Lucia è il simbolo della rassegnazione cristiana, sperimenta il negativo dell’azione storica nel campo morale ma attraverso l’esperienza del negativo si compie anche la sua maturazione. Lucia sin dall’inizio del romanzo possiede per dono divino la consapevolezza della vanità dell’azione che Renzo acquista in seguito. In lei c’è uno spontaneo rifiuto della violenza, un abbandono fiducioso, totale alla volontà di Dio. In realtà anche Lucia attraversa il suo percorso di formazione, anche lei inizialmente ha dei limiti che deve superare con l’esperienza. All’inizio del racconto Lucia appare prigioniera di una visione ingenuamente idillica della vita che riposa sul vagheggiamento di un avvenire di gioia e serenità entro i confini ristretti e protettivi della casa e del villaggio, sulla convinzione che una vita “innocente” e “senza colpa” basti a tenere lontani i “guai”, che la provvidenza pensi sempre a preservare i giusti dalla sventura, a guidare infallibilmente la loro vita a felici soluzioni.             A Lucia manca la consapevolezza del male necessaria per capire la vera natura della realtà umana nata dalla caduta, per cogliere il senso religioso della presenza del negativo nel mondo. Attraverso le sue peripezie e la sua esperienza capirà che non può esistere l’Eden in terra, e che le sventure si imbattono anche su chi è senza colpa, e che la vita più cauta e più innocente non basta a deviarle .

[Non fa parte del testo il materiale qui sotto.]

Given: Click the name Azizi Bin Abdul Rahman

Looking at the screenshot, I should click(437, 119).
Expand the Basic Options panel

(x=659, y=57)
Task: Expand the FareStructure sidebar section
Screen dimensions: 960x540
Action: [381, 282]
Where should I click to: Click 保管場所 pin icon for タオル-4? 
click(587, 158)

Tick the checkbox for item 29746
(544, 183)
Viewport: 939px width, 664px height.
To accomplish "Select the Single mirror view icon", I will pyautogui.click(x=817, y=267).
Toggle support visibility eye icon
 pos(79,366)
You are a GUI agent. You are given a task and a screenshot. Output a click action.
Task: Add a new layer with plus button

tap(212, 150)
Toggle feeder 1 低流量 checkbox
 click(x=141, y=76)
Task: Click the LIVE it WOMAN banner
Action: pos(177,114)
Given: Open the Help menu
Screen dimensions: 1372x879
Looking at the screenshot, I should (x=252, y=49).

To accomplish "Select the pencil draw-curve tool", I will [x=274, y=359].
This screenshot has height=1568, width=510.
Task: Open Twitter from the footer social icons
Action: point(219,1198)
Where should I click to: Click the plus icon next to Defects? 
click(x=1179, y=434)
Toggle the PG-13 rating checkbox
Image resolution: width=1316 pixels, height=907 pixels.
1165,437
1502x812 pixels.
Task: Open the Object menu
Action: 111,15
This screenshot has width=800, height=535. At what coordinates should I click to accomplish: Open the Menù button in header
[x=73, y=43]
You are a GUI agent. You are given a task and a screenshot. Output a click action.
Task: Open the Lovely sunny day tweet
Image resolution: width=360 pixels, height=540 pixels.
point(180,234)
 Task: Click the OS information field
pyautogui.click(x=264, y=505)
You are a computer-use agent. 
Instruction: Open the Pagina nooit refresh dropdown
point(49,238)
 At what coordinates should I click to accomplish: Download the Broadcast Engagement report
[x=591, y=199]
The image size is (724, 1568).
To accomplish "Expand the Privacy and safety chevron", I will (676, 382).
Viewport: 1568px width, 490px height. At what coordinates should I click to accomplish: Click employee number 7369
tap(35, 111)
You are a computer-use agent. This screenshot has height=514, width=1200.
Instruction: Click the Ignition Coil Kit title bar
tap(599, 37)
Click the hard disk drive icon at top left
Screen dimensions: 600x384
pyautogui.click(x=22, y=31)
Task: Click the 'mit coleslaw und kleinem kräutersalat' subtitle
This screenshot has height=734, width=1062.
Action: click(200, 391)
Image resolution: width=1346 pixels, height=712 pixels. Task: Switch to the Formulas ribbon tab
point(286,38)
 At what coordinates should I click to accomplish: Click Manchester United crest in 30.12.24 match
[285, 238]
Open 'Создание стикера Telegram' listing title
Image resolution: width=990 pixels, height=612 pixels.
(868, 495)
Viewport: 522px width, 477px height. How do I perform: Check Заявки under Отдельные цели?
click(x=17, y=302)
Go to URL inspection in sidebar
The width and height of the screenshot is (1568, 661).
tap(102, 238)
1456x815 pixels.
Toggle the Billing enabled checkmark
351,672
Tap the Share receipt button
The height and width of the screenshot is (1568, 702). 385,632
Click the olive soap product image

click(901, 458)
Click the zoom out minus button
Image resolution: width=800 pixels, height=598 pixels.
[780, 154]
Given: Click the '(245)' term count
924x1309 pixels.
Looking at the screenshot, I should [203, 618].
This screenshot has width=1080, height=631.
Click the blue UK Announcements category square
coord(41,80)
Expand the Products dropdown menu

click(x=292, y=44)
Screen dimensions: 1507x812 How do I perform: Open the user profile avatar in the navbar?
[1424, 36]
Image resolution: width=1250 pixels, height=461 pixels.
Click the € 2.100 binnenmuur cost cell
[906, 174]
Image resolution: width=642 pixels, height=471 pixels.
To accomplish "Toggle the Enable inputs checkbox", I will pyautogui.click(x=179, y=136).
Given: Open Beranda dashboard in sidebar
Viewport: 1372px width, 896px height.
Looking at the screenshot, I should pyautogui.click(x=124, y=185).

Manzoni ha del reale una visione tragica dettatta dal suo pessimismo religioso. La vita è finalizzata a far bene non a star bene, bisogna avere una posizione attiva verso le sofferenza e il male. La concezione di una presenza provvidenziale nel mondo è per Manzoni diversa rispetto a quella dei suoi personaggi.
Per Renzo e Lucia vi è l’identificazione di virtù e felicità, Dio interviene infallibilmente a difendere e premiare i buoni e a garantire il trionfo della giustizia. Nella prospettiva di Manzoni virtù e felicità possono coesistere solo nella prospettiva dell’eterno e nella sfera terrena la volontà divina può anche infliggere sventure e sofferenze ai giusti senza garantire loro il risarcimento.
Per Manzoni la provvidenzialità della volontà divina consiste nel fatto che la sventura fa maturare le più alte virtù e la consapevolezza, vi è dunque qui il concetto di Provvida sventura e solo alla fine del romanzo Renzo e Lucia maturano una più profonda visone della provvidenza, rendendosi conto che la sventura può colpire anche i giusti e che la fiducia di Dio la rende utile per una vita migliore.